Task details -
Only one stretch of the records below is wanted: the lines from the one holding "[Youtube] (727, 1550)" through the one holding "Choose Options [button] (41, 541)". Return it exactly, both ends included.

────────────────────

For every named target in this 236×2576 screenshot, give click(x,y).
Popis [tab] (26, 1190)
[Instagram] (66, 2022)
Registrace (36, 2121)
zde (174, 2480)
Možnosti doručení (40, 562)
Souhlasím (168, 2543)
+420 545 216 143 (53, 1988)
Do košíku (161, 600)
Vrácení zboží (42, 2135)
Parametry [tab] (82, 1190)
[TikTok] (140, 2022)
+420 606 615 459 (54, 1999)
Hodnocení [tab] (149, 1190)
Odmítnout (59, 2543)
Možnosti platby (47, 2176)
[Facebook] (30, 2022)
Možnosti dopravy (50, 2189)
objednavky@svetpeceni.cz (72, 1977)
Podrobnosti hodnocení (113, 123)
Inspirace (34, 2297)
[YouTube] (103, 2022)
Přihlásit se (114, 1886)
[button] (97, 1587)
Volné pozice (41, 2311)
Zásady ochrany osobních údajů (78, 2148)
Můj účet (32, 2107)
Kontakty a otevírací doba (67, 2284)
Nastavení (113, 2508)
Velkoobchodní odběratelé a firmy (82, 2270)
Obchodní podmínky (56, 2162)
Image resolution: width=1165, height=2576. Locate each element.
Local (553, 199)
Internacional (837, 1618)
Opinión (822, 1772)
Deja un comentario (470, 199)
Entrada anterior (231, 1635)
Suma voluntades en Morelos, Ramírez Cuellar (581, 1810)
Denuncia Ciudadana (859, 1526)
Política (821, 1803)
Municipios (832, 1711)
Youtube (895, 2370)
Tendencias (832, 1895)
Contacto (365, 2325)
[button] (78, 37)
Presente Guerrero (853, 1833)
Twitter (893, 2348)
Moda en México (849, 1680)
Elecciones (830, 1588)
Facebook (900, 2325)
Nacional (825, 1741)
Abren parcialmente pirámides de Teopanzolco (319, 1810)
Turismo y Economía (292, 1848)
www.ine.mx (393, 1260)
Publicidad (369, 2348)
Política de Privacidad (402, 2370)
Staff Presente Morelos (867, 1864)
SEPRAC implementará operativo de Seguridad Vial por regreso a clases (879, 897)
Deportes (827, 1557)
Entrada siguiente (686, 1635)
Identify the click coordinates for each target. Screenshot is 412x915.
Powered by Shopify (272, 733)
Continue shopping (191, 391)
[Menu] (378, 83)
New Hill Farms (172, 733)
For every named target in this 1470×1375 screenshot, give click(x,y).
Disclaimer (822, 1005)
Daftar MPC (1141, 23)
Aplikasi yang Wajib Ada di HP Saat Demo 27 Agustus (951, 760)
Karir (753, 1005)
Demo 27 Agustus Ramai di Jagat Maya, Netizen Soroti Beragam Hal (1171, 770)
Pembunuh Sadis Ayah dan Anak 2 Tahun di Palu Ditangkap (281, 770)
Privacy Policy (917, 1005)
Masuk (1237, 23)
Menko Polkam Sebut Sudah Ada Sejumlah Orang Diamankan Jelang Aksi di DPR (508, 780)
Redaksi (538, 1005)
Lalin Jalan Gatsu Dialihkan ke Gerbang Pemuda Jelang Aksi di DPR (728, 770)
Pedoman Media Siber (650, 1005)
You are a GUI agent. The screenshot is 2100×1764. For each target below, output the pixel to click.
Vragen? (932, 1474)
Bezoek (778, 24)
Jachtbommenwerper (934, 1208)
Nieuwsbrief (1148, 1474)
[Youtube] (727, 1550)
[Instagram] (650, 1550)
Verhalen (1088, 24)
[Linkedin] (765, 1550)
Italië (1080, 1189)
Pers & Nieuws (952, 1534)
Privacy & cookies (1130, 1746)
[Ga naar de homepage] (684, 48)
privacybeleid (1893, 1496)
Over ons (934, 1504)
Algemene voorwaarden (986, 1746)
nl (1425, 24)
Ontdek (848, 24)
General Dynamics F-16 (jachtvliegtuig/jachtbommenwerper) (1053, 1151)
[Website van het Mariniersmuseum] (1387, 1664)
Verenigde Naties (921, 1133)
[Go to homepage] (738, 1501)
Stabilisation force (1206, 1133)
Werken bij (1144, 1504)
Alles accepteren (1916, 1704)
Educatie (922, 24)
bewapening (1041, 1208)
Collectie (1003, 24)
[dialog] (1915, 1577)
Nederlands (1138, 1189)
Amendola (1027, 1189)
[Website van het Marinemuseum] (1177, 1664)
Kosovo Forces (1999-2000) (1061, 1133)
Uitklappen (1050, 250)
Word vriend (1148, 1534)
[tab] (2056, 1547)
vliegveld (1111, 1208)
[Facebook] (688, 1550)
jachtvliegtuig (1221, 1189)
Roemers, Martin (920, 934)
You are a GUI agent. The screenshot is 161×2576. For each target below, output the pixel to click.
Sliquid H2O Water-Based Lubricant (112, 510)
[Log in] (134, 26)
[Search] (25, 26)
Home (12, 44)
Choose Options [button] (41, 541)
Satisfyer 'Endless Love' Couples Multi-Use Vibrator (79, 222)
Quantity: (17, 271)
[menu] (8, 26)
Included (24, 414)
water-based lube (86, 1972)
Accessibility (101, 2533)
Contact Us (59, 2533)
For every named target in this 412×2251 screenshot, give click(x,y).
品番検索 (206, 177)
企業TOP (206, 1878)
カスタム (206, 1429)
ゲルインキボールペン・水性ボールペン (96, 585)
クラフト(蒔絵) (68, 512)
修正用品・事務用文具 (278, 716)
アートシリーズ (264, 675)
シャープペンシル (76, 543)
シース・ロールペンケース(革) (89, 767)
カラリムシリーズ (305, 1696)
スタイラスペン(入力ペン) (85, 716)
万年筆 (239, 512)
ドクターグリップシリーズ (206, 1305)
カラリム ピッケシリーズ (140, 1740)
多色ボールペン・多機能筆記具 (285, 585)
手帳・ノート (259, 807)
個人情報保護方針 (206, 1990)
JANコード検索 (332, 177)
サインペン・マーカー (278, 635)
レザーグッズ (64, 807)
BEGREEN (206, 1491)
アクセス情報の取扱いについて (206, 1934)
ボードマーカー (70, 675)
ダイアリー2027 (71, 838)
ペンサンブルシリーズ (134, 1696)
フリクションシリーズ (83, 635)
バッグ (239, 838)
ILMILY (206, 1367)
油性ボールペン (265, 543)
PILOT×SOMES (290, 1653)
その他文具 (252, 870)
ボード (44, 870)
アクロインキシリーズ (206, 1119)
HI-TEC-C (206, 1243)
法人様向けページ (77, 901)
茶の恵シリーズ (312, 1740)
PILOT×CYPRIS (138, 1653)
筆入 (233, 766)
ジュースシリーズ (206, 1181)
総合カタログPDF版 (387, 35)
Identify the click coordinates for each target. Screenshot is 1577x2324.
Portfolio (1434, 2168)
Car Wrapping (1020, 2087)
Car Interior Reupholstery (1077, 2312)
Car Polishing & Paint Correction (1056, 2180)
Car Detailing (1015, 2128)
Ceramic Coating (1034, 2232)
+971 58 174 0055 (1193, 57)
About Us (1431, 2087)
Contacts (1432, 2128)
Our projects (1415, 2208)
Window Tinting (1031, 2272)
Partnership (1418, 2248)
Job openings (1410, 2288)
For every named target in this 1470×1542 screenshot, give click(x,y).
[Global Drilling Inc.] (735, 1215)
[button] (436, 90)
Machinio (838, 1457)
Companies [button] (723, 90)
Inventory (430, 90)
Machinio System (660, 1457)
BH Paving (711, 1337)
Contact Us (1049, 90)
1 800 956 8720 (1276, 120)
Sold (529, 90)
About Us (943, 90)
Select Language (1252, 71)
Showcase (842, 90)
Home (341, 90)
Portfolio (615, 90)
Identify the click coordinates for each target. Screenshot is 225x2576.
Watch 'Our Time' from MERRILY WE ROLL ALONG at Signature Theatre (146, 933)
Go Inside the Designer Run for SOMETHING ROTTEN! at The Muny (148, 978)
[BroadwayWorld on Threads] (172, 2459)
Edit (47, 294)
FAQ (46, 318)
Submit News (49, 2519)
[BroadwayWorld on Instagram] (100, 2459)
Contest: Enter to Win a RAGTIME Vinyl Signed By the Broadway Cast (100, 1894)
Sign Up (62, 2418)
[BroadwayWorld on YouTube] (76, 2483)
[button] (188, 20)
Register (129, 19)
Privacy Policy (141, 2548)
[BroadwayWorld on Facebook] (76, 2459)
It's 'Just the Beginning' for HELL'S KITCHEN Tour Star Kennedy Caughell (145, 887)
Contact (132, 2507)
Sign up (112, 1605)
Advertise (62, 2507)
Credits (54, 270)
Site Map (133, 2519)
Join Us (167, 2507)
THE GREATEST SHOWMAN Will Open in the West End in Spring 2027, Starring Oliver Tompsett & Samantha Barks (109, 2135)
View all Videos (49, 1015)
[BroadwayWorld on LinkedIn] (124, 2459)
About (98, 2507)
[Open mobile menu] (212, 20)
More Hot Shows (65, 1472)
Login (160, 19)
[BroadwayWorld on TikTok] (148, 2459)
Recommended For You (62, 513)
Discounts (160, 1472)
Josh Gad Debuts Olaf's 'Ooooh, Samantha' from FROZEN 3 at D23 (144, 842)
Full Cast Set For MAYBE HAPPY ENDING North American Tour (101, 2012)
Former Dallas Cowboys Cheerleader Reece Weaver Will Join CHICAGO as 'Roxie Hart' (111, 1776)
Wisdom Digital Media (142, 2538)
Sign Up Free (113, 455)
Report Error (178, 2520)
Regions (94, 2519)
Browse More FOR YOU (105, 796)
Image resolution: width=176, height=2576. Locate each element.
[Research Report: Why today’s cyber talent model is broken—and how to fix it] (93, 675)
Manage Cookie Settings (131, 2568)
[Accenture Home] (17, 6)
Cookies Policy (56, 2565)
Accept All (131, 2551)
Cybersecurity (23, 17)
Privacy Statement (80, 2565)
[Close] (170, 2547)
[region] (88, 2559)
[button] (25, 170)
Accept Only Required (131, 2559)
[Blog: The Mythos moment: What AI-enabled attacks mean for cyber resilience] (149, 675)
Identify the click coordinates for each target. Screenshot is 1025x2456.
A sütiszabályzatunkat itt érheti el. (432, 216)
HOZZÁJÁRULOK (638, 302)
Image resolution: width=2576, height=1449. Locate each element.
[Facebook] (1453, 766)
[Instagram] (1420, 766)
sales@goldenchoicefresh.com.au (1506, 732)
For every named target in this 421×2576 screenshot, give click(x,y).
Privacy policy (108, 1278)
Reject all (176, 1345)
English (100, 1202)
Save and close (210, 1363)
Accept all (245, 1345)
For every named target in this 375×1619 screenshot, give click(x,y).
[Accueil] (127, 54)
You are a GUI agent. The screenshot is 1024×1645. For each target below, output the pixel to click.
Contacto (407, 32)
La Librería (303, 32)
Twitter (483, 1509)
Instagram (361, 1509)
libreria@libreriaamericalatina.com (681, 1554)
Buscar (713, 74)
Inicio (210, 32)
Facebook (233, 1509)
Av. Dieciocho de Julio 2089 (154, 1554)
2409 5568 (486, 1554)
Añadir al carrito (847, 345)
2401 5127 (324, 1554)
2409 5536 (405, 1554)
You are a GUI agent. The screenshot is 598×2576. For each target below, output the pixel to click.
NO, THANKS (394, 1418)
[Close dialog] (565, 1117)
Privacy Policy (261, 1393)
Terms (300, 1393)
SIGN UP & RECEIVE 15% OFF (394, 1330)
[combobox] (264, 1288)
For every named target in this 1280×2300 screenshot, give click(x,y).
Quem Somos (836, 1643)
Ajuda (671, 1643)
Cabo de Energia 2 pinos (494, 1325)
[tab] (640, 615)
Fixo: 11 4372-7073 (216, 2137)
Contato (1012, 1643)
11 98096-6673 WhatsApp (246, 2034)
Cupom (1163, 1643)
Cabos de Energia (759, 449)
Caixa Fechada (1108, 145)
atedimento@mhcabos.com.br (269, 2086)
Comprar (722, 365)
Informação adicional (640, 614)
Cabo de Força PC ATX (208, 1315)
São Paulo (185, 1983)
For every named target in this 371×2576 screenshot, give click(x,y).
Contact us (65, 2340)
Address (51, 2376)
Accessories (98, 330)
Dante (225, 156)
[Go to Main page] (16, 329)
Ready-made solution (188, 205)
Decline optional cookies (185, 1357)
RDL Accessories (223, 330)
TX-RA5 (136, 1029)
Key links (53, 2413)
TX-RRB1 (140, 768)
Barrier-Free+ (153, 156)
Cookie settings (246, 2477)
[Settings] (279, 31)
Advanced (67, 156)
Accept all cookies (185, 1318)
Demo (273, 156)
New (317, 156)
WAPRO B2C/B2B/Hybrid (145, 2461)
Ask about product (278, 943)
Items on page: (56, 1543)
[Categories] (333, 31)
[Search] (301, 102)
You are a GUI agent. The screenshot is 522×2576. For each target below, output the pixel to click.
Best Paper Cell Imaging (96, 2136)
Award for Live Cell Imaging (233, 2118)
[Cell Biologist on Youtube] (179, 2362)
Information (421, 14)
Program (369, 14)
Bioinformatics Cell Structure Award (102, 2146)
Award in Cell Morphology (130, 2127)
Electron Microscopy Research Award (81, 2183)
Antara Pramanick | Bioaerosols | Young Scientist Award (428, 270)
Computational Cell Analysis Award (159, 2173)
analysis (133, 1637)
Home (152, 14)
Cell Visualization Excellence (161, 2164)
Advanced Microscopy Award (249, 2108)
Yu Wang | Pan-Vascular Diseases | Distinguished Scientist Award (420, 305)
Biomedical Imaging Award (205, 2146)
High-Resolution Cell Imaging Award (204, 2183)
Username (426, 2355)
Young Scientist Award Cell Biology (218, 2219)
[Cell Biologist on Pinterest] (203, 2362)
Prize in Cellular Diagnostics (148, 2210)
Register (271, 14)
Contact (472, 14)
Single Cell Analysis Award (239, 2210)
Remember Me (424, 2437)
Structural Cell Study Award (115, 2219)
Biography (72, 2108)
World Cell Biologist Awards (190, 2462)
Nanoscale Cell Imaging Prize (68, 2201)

────────────────────

Written answer -
[Youtube] (727, 1550)
[Instagram] (650, 1550)
Verhalen (1088, 24)
[Linkedin] (765, 1550)
Italië (1080, 1189)
Pers & Nieuws (952, 1534)
Privacy & cookies (1130, 1746)
[Ga naar de homepage] (684, 48)
privacybeleid (1893, 1496)
Over ons (934, 1504)
Algemene voorwaarden (986, 1746)
nl (1425, 24)
Ontdek (848, 24)
General Dynamics F-16 (jachtvliegtuig/jachtbommenwerper) (1053, 1151)
[Website van het Mariniersmuseum] (1387, 1664)
Verenigde Naties (921, 1133)
[Go to homepage] (738, 1501)
Stabilisation force (1206, 1133)
Werken bij (1144, 1504)
Alles accepteren (1916, 1704)
Educatie (922, 24)
bewapening (1041, 1208)
Collectie (1003, 24)
[dialog] (1915, 1577)
Nederlands (1138, 1189)
Amendola (1027, 1189)
[Website van het Marinemuseum] (1177, 1664)
Kosovo Forces (1999-2000) (1061, 1133)
Uitklappen (1050, 250)
Word vriend (1148, 1534)
[tab] (2056, 1547)
vliegveld (1111, 1208)
[Facebook] (688, 1550)
jachtvliegtuig (1221, 1189)
Roemers, Martin (920, 934)
You are a GUI agent. The screenshot is 161×2576. For each target below, output the pixel to click.
Sliquid H2O Water-Based Lubricant (112, 510)
[Log in] (134, 26)
[Search] (25, 26)
Home (12, 44)
Choose Options [button] (41, 541)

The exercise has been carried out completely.